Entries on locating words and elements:

▽

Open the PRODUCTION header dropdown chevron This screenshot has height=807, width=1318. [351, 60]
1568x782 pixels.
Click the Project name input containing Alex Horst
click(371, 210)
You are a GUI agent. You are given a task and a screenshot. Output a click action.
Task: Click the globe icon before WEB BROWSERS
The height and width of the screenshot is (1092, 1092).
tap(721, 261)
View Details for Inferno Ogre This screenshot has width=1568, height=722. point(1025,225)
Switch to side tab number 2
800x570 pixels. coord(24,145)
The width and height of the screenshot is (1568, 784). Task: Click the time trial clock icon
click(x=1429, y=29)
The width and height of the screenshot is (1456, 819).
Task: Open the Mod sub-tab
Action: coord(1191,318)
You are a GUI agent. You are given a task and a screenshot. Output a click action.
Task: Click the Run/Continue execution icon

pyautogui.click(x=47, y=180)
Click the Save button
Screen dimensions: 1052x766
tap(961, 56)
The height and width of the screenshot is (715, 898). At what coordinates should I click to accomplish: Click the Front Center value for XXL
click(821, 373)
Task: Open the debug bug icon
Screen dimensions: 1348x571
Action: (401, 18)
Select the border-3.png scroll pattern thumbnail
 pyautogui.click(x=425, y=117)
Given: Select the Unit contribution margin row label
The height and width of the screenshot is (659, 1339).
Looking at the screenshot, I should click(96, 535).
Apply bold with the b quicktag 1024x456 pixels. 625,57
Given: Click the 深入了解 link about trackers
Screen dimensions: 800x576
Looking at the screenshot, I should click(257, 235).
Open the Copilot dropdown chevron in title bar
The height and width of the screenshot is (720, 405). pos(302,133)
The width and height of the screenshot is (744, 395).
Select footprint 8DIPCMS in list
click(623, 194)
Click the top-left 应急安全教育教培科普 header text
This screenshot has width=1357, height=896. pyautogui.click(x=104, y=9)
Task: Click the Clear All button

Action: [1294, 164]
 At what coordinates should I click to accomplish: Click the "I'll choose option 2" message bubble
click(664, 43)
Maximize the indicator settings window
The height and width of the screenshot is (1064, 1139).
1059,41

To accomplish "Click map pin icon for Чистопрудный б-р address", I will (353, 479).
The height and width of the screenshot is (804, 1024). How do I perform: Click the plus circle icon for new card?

△

Work to complete.
Quote every line of the data above word for word, in the same order.

The result.
Open the PRODUCTION header dropdown chevron This screenshot has height=807, width=1318. [351, 60]
1568x782 pixels.
Click the Project name input containing Alex Horst
click(371, 210)
You are a GUI agent. You are given a task and a screenshot. Output a click action.
Task: Click the globe icon before WEB BROWSERS
The height and width of the screenshot is (1092, 1092).
tap(721, 261)
View Details for Inferno Ogre This screenshot has width=1568, height=722. point(1025,225)
Switch to side tab number 2
800x570 pixels. coord(24,145)
The width and height of the screenshot is (1568, 784). Task: Click the time trial clock icon
click(x=1429, y=29)
The width and height of the screenshot is (1456, 819).
Task: Open the Mod sub-tab
Action: coord(1191,318)
You are a GUI agent. You are given a task and a screenshot. Output a click action.
Task: Click the Run/Continue execution icon

pyautogui.click(x=47, y=180)
Click the Save button
Screen dimensions: 1052x766
tap(961, 56)
The height and width of the screenshot is (715, 898). At what coordinates should I click to accomplish: Click the Front Center value for XXL
click(821, 373)
Task: Open the debug bug icon
Screen dimensions: 1348x571
Action: (401, 18)
Select the border-3.png scroll pattern thumbnail
 pyautogui.click(x=425, y=117)
Given: Select the Unit contribution margin row label
The height and width of the screenshot is (659, 1339).
Looking at the screenshot, I should click(96, 535).
Apply bold with the b quicktag 1024x456 pixels. 625,57
Given: Click the 深入了解 link about trackers
Screen dimensions: 800x576
Looking at the screenshot, I should click(257, 235).
Open the Copilot dropdown chevron in title bar
The height and width of the screenshot is (720, 405). pos(302,133)
The width and height of the screenshot is (744, 395).
Select footprint 8DIPCMS in list
click(623, 194)
Click the top-left 应急安全教育教培科普 header text
This screenshot has width=1357, height=896. pyautogui.click(x=104, y=9)
Task: Click the Clear All button

Action: [1294, 164]
 At what coordinates should I click to accomplish: Click the "I'll choose option 2" message bubble
click(664, 43)
Maximize the indicator settings window
The height and width of the screenshot is (1064, 1139).
1059,41

To accomplish "Click map pin icon for Чистопрудный б-р address", I will (353, 479).
The height and width of the screenshot is (804, 1024). How do I perform: Click the plus circle icon for new card?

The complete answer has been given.